Ein wesentlicher Aspekt in diesem Kontext ist die wissenschaftliche Aufarbeitung der Erwerbungs- und Verteilungspolitik der Reichstauschstelle und der Preußischen Staatsbibliothek im NS-Staat.
Die Reichstauschstelle war eine aus der Notgemeinschaft der Deutschen Wissenschaft hervorgegangene zentrale Dienstleistungseinrichtung zur Literaturversorgung in den deutschen Bibliotheken. Von 1933 bis 1945 war sie dem Generaldirektor der Preußischen Staatsbibliothek (heute Staatsbibliothek zu Berlin) unterstellt. Zusammen mit der Preußischen Staatsbibliothek stand die Reichstauschstelle im Zentrum eines Netzwerkes, durch das erhebliche Mengen von bei so genannten Reichsfeinden und jüdischen Verfolgten beschlagnahmter Literatur an wissenschaftliche Bibliotheken und andere Einrichtungen im Deutschen Reich verteilt wurden.
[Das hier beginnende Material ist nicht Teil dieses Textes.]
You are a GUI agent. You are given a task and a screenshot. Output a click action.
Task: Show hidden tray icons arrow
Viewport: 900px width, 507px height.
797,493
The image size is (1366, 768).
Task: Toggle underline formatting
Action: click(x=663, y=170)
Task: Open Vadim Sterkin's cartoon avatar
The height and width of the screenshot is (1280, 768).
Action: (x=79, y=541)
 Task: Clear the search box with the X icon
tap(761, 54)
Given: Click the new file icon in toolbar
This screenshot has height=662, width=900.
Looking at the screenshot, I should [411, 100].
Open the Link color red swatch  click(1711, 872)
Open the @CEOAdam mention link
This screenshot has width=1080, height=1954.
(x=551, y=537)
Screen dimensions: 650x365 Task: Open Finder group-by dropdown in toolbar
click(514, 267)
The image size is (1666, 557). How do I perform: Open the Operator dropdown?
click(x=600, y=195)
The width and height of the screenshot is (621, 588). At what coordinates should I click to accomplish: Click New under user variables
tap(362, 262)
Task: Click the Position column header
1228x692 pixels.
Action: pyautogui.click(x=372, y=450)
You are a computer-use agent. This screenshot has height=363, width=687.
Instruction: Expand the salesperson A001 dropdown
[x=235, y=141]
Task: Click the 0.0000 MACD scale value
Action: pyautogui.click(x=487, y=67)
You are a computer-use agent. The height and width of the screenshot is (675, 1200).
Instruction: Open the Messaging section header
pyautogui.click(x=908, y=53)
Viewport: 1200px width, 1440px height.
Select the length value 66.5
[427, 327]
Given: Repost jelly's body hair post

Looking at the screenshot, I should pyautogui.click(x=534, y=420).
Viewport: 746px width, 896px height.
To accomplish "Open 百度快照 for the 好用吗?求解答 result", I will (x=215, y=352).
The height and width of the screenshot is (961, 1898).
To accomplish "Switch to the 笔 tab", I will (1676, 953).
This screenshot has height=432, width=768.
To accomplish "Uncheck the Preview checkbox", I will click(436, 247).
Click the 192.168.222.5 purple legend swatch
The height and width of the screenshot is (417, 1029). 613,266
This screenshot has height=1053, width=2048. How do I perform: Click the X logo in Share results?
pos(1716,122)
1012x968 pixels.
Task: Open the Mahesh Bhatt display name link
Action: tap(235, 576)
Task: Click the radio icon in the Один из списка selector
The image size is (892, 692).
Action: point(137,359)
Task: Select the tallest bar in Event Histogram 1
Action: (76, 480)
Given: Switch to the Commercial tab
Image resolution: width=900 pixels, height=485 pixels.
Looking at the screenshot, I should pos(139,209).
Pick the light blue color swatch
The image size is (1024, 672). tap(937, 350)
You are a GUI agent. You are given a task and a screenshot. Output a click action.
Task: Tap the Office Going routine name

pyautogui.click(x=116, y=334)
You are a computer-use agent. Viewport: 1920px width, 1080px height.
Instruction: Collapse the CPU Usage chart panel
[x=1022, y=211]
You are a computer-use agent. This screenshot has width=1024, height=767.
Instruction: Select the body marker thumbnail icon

Von 2006 bis 2009 führte die Staatsbibliothek zu Berlin gemeinsam mit dem Max-Planck-Institut für Geschichte (später: MPI für Wissenschaftsgeschichte) ein von der Fritz Thyssen Stiftung und mit Mitteln des Beauftragten der Bundesregierung für Kultur und Medien gefördertes Forschungsprojekt durch: Das Ziel war die umfassende Aufklärung der institutionellen Strukturen und bibliothekarischen Abläufe unter rechtlichen und finanziellen Aspekten sowie in Hinsicht auf die Handlungsspielräume der beteiligten Akteure und die politische Dimension der Vorgänge.
Aus diesem Forschungsprojekt ist eine umfangreiche Studie der Projektbearbeiterin Dr. Cornelia Briel hervorgegangen. Diese Studie ist jetzt im Akademie Verlag erschienen. Die durch zahlreiche Register erschlossene, materialreiche Publikation behandelt den Themenkomplex „Reichstauschstelle / Preußische Staatsbibliothek“ grundlegend und kann als Referenzwerk für weitere Recherchen zum Thema NS-Raubgut dienen, sowohl in der Staatsbibliothek zu Berlin als auch in anderen Bibliotheken.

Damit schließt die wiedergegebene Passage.